Yargıtay ilgili hukuk dairesinin yerleşik içtihadı olan tazminat davasının açılabilmesi için Kurul nezdinde başvurunun olması ve bu başvurunun sonucunun idari yargı yolunda kesinleşmesinin 7246 sayılı Kanun gereğince değerlendirilmesi gerekmektedir. 7246 sayılı Kanun ile getirilen değişiklikler olan de minimis rule, bireysel muafiyetin mahkeme tarafından verilebilmesi ile taahhüt müesseseleri gereğince bu yerleşik içtihattan dönülmesi gerektiği açıktır. 7246 sayılı Kanun ayrıca Rekabetin Korunması Hakkında Kanun’dan doğan davalarda ihtisas mahkemelerinin de kurulması gerektiğini ortaya çıkarmıştır. The Law No. 4054 on the Protection of Competition entered into force on 13/12/1994, with the exception of some articles. The law has regulated the results in terms of public law and private law for the establishment and protection of competition. Since the law entered into force, the administrative sanction and the Board's practices, which are public spaces, have been settled, and significant progress has been made in the field of competition protection and facilities. However, in terms of invalidity and indemnity, which have consequences in terms of private law, progress has not been made at the desired level.

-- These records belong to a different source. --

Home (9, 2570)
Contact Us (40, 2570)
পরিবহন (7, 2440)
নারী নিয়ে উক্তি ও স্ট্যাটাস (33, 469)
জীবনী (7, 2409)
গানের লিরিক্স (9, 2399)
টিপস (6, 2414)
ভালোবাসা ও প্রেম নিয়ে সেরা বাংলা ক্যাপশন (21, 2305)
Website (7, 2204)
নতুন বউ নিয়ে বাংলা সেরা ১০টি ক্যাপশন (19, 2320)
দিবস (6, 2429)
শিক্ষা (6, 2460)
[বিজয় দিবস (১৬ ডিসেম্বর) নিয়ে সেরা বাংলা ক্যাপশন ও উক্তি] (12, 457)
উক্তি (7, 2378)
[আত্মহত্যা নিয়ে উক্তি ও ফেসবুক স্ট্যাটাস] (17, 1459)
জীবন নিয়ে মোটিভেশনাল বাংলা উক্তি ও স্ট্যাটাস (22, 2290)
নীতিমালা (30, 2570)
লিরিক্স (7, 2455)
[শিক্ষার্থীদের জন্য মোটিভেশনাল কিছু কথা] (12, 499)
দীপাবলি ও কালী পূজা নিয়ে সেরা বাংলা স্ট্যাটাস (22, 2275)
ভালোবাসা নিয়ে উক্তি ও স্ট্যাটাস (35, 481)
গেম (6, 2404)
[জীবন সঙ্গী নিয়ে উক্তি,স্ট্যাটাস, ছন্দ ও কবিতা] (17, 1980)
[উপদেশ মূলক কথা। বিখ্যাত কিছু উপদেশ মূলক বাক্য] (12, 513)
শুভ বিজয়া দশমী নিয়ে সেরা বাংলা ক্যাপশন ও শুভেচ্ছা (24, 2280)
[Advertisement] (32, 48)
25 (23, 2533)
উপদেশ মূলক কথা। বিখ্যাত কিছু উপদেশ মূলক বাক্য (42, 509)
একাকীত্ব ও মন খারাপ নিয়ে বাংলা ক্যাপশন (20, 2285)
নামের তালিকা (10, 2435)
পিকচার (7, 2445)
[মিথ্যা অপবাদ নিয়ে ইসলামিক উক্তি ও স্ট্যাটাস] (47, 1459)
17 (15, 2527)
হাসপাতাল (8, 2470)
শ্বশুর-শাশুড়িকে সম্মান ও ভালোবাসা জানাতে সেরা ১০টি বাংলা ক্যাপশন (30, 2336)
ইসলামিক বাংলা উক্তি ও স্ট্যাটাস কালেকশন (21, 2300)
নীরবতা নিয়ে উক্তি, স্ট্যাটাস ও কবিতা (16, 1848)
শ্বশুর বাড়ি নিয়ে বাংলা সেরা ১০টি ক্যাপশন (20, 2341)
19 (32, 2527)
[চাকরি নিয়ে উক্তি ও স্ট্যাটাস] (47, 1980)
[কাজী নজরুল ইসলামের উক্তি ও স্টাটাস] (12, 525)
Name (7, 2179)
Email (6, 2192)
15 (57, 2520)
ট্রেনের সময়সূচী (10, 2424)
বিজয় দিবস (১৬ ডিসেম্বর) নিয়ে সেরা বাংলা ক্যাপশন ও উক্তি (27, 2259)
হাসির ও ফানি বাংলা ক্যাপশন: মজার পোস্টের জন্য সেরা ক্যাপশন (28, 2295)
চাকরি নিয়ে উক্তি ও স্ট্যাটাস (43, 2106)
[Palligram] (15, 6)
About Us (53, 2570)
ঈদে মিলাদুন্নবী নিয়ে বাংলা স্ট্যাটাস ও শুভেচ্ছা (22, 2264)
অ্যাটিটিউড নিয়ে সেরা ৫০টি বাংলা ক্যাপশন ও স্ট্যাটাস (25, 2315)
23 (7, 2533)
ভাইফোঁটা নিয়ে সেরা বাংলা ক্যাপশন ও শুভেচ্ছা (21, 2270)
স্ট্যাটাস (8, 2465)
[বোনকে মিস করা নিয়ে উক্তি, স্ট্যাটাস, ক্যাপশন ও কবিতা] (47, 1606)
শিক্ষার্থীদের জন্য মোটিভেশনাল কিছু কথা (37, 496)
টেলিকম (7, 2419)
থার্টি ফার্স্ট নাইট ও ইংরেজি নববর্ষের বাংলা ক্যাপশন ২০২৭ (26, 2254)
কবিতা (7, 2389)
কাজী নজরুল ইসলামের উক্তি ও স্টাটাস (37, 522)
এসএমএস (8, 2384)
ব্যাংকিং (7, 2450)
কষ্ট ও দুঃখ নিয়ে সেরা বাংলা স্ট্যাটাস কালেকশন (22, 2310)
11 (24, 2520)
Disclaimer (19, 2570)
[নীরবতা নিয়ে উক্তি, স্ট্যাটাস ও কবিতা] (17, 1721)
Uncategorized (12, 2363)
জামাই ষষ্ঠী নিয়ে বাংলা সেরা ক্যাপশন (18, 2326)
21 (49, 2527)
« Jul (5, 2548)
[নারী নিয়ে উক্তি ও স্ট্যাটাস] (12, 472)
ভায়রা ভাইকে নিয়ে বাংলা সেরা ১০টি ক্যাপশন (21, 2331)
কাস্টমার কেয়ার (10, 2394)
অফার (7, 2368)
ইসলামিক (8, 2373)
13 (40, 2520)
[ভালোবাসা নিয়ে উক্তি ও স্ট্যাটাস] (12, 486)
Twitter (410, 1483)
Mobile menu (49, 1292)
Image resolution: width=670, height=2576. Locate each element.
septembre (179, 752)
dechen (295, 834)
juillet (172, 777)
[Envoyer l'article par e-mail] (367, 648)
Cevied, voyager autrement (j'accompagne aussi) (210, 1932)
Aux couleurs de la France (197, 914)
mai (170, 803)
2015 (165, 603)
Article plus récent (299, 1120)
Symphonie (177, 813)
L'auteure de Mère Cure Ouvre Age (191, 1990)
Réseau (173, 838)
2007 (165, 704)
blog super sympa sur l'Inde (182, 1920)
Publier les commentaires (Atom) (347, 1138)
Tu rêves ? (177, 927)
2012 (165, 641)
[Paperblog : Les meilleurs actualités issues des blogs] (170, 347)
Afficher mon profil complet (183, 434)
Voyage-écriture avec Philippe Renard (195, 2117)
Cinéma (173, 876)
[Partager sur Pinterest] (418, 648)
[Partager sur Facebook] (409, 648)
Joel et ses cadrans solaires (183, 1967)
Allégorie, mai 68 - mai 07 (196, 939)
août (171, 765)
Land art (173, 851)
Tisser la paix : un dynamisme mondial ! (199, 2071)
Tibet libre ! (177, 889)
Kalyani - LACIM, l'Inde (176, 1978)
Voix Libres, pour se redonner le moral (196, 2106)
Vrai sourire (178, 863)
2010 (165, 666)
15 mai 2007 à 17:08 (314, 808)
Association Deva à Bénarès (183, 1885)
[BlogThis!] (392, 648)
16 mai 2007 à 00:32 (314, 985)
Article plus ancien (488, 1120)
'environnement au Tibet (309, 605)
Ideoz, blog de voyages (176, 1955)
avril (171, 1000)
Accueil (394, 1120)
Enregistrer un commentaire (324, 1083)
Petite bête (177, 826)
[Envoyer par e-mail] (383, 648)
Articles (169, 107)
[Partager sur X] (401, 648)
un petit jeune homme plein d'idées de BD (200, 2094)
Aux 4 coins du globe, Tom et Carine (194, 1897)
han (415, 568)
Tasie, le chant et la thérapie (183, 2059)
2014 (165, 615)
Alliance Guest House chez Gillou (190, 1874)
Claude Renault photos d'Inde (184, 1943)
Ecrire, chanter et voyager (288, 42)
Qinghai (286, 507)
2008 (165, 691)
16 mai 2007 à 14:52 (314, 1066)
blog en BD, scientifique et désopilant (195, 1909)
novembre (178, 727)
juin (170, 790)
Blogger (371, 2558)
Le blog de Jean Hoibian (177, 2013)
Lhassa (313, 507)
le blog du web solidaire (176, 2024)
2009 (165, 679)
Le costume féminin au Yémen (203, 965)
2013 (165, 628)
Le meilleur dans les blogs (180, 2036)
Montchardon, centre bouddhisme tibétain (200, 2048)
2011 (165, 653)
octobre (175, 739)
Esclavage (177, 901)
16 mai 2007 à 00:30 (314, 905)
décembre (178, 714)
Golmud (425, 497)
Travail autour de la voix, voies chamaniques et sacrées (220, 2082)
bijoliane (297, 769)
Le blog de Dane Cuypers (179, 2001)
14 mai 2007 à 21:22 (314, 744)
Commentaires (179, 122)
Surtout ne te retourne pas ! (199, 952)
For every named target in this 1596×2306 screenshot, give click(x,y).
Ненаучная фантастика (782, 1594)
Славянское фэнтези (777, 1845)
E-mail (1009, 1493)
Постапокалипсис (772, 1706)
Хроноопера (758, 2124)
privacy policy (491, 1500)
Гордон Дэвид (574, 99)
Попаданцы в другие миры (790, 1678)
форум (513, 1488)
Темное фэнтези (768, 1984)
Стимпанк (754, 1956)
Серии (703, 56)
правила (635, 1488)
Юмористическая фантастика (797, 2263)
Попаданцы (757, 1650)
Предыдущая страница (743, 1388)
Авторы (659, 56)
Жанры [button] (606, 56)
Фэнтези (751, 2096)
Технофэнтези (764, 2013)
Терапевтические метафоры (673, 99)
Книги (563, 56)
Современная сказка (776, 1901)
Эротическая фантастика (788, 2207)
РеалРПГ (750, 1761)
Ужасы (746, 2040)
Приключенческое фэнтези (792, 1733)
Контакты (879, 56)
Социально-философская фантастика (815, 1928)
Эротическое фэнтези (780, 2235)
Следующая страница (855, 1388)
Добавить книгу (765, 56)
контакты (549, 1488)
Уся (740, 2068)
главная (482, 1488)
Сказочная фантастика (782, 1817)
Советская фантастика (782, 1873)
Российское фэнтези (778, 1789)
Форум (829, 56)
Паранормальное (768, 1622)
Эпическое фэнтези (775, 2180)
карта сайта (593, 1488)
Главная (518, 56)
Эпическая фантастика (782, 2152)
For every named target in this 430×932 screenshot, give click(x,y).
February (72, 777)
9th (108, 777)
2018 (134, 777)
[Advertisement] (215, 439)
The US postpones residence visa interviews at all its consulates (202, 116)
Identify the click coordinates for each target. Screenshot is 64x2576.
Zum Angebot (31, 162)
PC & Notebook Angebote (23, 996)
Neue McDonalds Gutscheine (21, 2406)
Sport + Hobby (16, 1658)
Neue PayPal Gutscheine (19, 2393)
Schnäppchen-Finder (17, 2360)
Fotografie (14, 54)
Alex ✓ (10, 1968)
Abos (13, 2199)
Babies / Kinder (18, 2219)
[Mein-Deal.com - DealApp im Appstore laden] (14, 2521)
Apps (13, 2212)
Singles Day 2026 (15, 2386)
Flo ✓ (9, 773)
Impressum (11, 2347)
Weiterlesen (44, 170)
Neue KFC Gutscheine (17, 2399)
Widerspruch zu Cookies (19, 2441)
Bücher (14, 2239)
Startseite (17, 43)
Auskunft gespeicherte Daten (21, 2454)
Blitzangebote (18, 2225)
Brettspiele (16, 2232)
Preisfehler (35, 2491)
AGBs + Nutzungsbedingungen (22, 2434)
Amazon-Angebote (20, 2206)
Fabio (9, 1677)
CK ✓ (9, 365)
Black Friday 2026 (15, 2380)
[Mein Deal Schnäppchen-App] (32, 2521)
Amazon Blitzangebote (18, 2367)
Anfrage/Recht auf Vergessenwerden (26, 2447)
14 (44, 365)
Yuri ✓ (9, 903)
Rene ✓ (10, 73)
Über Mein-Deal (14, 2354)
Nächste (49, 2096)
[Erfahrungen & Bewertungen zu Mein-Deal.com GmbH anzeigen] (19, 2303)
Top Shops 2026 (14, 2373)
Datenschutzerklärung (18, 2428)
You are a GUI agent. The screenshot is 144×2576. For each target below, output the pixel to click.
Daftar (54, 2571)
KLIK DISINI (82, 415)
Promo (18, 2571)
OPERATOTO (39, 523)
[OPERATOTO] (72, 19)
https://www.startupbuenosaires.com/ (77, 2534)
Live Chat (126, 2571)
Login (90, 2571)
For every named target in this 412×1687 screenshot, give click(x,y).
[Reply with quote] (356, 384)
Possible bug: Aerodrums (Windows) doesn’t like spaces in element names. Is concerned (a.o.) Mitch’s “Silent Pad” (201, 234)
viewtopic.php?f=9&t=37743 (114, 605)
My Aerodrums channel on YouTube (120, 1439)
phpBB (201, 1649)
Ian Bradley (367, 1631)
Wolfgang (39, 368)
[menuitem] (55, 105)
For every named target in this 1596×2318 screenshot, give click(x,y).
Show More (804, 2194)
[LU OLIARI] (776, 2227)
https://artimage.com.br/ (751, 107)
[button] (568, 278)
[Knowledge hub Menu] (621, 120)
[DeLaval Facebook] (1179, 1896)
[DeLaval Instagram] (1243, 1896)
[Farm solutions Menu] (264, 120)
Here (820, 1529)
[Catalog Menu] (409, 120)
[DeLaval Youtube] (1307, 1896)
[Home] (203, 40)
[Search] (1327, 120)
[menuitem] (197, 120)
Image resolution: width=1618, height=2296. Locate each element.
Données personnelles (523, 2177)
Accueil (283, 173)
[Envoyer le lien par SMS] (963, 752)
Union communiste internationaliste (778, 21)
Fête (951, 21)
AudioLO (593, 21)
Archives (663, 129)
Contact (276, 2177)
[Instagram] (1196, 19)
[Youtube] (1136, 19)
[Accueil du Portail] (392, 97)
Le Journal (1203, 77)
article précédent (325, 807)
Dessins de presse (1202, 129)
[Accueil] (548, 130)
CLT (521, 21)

Within the scope of the Law No. 7246, which entered into force on 20/06/2020, amendments have been made to the Law on the Protection of Competition. These changes have brought new institutions to the Law and have made changes in some applications. The changes in question have a great impact on the results in terms of private law. The commitment, reconciliation, structural measures, de minimis rule and the removal of individual exemption from the exclusive authority of the Board are the regulations introduced by Law No. 7246. These regulations do not eliminate the right to indemnity, which is one of the consequences from the point of view of private law, but only prevent the implementation of public administrative sanctions or reduce the penalty. The secondary legislation of these regulations has been issued, but still some issues have not been regulated. For example, there is no clarity in the settlement file as to whether the settlement file can be used as evidence in civil courts of judicial
jurisdiction against the reconciled party. Again The Law No. 7246 has not regulated the effect of the compromise on the indemnity case from the point of view of the reconciled party, but it is considered that the indemnity paid in accordance with the general provisions on this issue will be taken into account in the priority.
In order to file a indemnity case, which is the established jurisprudence of the relevant legal department of the Court of Cassation, an application must be submitted to the Board and the finalization of the result of this application in the administrative jurisdiction must be evaluated in accordance with Law No. 7246. The de minimis rule, which is the amendment brought by the Law No. 7246, is clear that this settled case-law should be revoked in accordance with the commitment institutions, with the individual exemption being granted by the court. Law No. 7246 has also revealed that specialized courts should be established in cases arising from the Law on the Protection of Competition.